Başlıktaki cümle yanlış değilsem hadis mealidir. Dinin garipliği, Dinle amel etmemektir, Dini kendimize uydurmaktır, çıkarlarımız için dine uymak, kısacası önemsememek diyebiliriz. Dini yaymak için en büyük mücadeleyi Peygamberler vermiş, günümüze kadar silsile yolu ile Peygamberlerin varisleri olan gerçek alimler bu kutsal davayı omuzlamış, tebliğ etmiş, bu hal günümüze kadar gelmiş kıyametin kopacağı ana kadar da devam edecektir.

Bu mücadeleyi verirken alimler çok bedelde ödemişler. Bizler mirasa konanlarız. Emek vermeden hazıra konanlar hoyratça Dini kendilerine benzetmeye çalışıyorlar. Ülkemiz ve İslam aleminde gerçek alimler çok azınlıktalar, olanlar da pek rahat değiller. İslam ilimlerinin temelini Medreseler teşkil eder. Bu gün mevcut olanların çoğu kayıt dışıdır diyebiliriz. Her türlü baskıya, yönlendirilmeye müsaittirler. Medreselerin önü tam açılmamakla beraber toplum nezdinde değeri takdire şayandır. Din denilince onunla mücehhez alimler akla gelir. Din için Mücadele eden, tebliğde hiçbir engeli tanımayan, dini konulardaki çıkmazlarda dine uygun dini gerçek anlamda tebliğ eden hocalarımız mumla aranmaktadır. Varsa Allah sayılarını artırsın.

Güncel konulardan biri de Diyanetin TOKİ konutları için katılım bankalarından alınacak kredinin fetvasıdır. Bu konu iki kesim tarafından tartışılıyor. Hocalar ikiye ayrılmış, karşı olanlar, savunanlar. Halkın ise kafası ise karışıktır.

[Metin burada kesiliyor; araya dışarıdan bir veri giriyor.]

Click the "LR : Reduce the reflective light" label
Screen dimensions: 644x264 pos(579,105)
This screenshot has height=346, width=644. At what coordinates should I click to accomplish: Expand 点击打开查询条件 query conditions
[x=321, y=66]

Doğru da yanlış ta halkımız hocalara güvenir. Bu kafa karışıklığının giderilmesi gerek diye düşünüyorum. Ben hoca değilim yazacaklarım yine hocalardan öğrendiklerimdir. Devlet TOKİ vasıtası ile dar gelirli vatandaşa kira öder gibi konut yapıyor. Bu proje ile çok fakir ev sahibi olmuş, sosyal devletin gereği de budur. Adı üzerinde dar gelirli zaten sıkıntılı, birde bankalardan kredi çekmesi ile bu dar gelirliyi maddi yönden daha sıkacaktır.

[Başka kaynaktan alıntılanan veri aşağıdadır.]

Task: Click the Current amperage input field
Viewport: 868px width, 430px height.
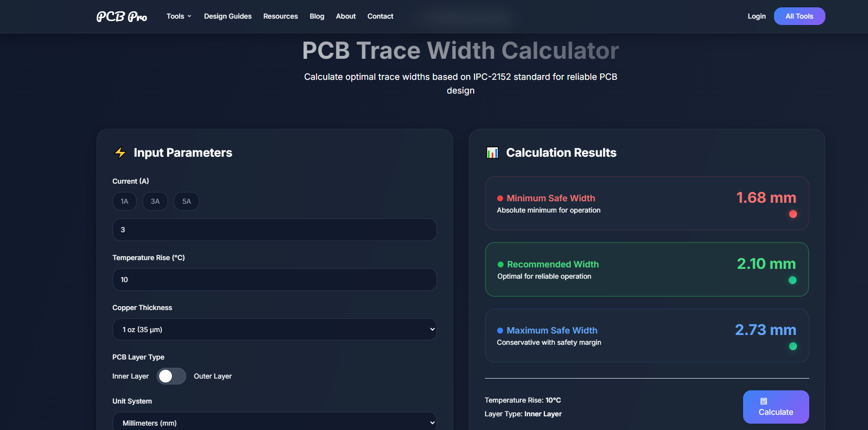Action: 274,230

Bu konuda halk şöyle diyor. Devlet baba dar gelirliye faizsiz kredi versin. Faizin azı çoğu fark etmez. Bağlı olduğumuz ve sevdiğimiz devletimiz bu sıkıntılı durumuzla bizi faize bulaştırmasın. Adaletli devlet fertlerini harama bulaştırmaz.

Harama teşvik etmez. Verilecek konutlar alıcı tarafından görülmemiş, yer mekan belli değil, pazarlık yapılmamış, TOKİ den alınan konutları alanlar anlatıyor. Yılda iki defa taksit artışı var. Akıl almaz site aidatları var. Merkezi sistemle ister yak ister yakma doğal gazın haksız ödemesi var. Geciken taksitlerde binen faiz var. Bu yazdıklarım eksi taraflarıdır.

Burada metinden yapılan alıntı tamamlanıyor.